I'm struggling to understand the procedure to solve the following problem:
The group consists of 9 people, 3 men and 6 women. They are divided randomly into 3 groups (3 persons each). What's the probability that..
a) all men are in the same group? b) all men are in different groups?
I somehow managed to calculate a) as follows:
all combinations: 9!/(3!^4) = 280
combinations of all men in one group: 6!/(3!*3!*2!) = 10
probability: 10/280 = 0,03571..
Please, do let me know if I am doing this wrong. Also, I do not know how to figure out b) all men in different groups. Asking for your advice, thank you!
$\endgroup$ 22 Answers
$\begingroup$I think this can be done in a straight-forward way. The order in which groups are formed does not matter, so we can assume that the process begins by randomly drawing people from the pool to add to the first group. This makes it easier because now you simply have to compute {M is drawn} * {M is drawn again} * {M is drawn a third time}. This is
$$\frac39 \cdot \frac28 \cdot \frac17 = \frac1{84}$$
Then the probability that any group consists of only men is 3 times that, so $\frac{1}{28}$. Alternatively, begin after the first man has been assigned, and just multiply $\frac28 \cdot \frac17 = \frac{1}{28}$.

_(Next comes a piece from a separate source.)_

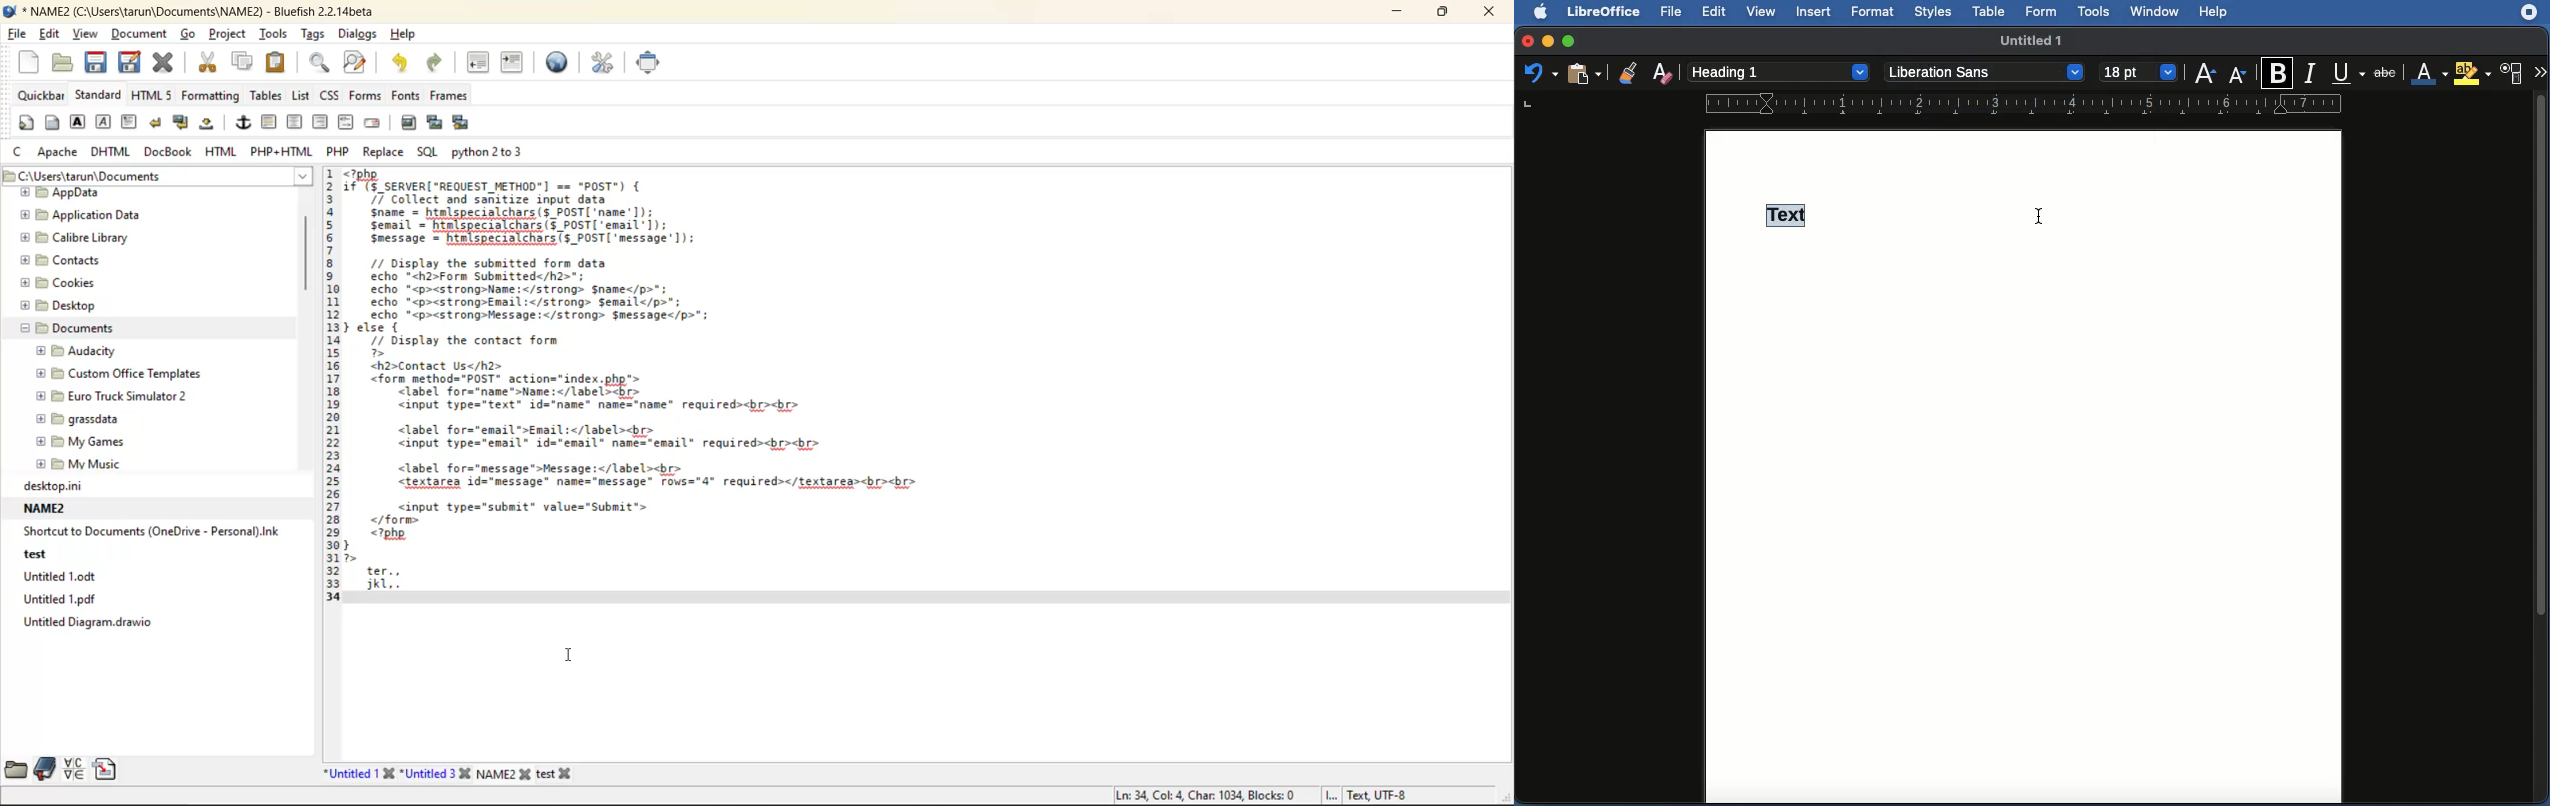 The image size is (2576, 812). What do you see at coordinates (320, 121) in the screenshot?
I see `right justify` at bounding box center [320, 121].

For the second, again we can just fix one order. Assume we first draw people for just group one, then the probability to have exactly one man in there (which is necessary to have one men in each group) is
$$3 \cdot \frac39 \cdot \frac68 \cdot \frac57$$
(Compute the probability for MWW, then multiply it by 3 to account for the permutations WMW and WWM.) Similarly for group two:
$$3 \cdot \frac26 \cdot \frac45 \cdot \frac34$$
and group three:
$$3 \cdot \frac13 \cdot \frac22 \cdot \frac11$$
This one just yields 1, which makes sense because after the first two groups have one man in each, the last one will inevitably also have one.
In total, we get
$$3 \cdot \frac39 \cdot \frac68 \cdot \frac57 \cdot 3 \cdot \frac26 \cdot \frac45 \cdot \frac34 = \frac9{28}$$
$\endgroup$ 1 $\begingroup$First of all one should determine the meaning of "they are divided randomly into 3 groups (3 persons each)."
I would assume that the procedure is following: there are 9 positions separated in the groups of the size 3: $(123)(456)(789)$ and the people are randomly distributed between the positions.
Then
there are altogether $9!$ ways to distribute the people.
there are $3\times 3!\times 6!$ ways to distribute the people in such a way that all men are in the same group.
Explanation: $3$ ways to choose the group, $3!$ ways to permute the men inside the group, $6!$ ways to place women on remaining positions.
- there are $3!\times 3^3\times 6!$ ways to distribute the people in such a way that all men are in different groups.
$\endgroup$ 2Explanation: $3!$ ways to permute the men between the groups, $3$ ways to choose the position of each men inside his group, $6!$ ways to place women on remaining positions.